Gogol’s works and his legacy

Gogol’s works inspired more than 135 films, most of them Russian and ex-USSR productions. Still, there have been adaptations worldwide, such as Alberto Lattuada’s The Overcoat and J. Lee Thompson’s Taras Bulba.

Although we know him as a Russian writer, Nikolai Gogol has Ukrainian origins, as does Eugene Hütz, an actor in Everything is Illuminated and the lead singer of Gogol Bordello. This is a musical example of the American melting pot, from the multiculturalism of the members to the style that blends punkrockdub, and folk with gypsy sounds of violins and accordions.

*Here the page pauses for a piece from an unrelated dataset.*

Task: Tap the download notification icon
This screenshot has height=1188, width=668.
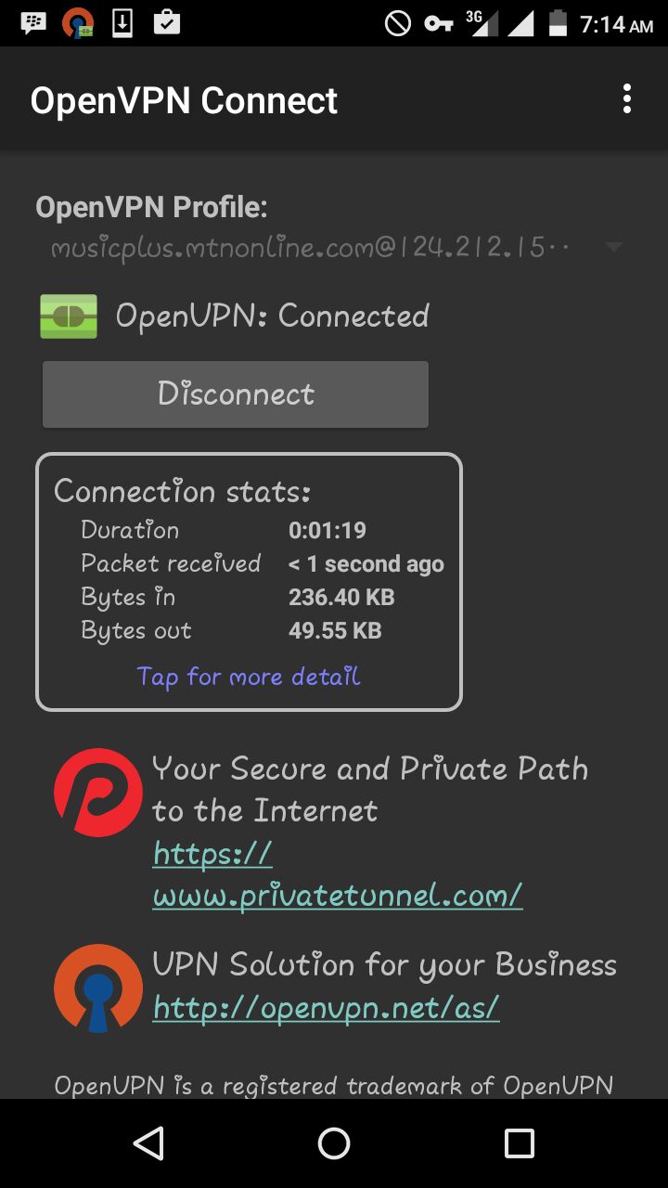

Characters and objects coming to life

Two things strike most of the imagination in Gogol’s stories: inanimate, irrelevant objects that all of a sudden come to life, deforming an otherwise perfectly normal context, and characters.

In Petersburg Tales, Gogol’s characters wander in a twilight atmosphere; they’re crazy and alone, ghosts and presences, miserable, surreal figures, but they cannot be ignored, out-of-tune characters for an out-of-tune world. Indeed, in his works, Gogol portrays the vices and idiosyncrasies of Russian society with irony and a sense of the grotesque, bringing him closer to popular comedy and to the literary tradition that dates back to François Rabelais, as Mikhail Bakhtin claimed. 

Paving the way for great Russian literature

Between fantasy and a brutal encounter with reality, the short stories bewitch the reader with the charm of nineteenth-century Russia, only to strike them with contradictions and brilliant inspiration. Gogol is caustic, funny, and sometimes even violent.

He paved the way for other Great Russian Writers, including Fëdor Dostoevsky. After all, Dostoevsky himself said: “We are all children of Gogol’s overcoat.” Finally, a curiosity: Tommaso Landolfi, an ingenious baroque writer and poet, translated the Italian edition for the Einaudi types.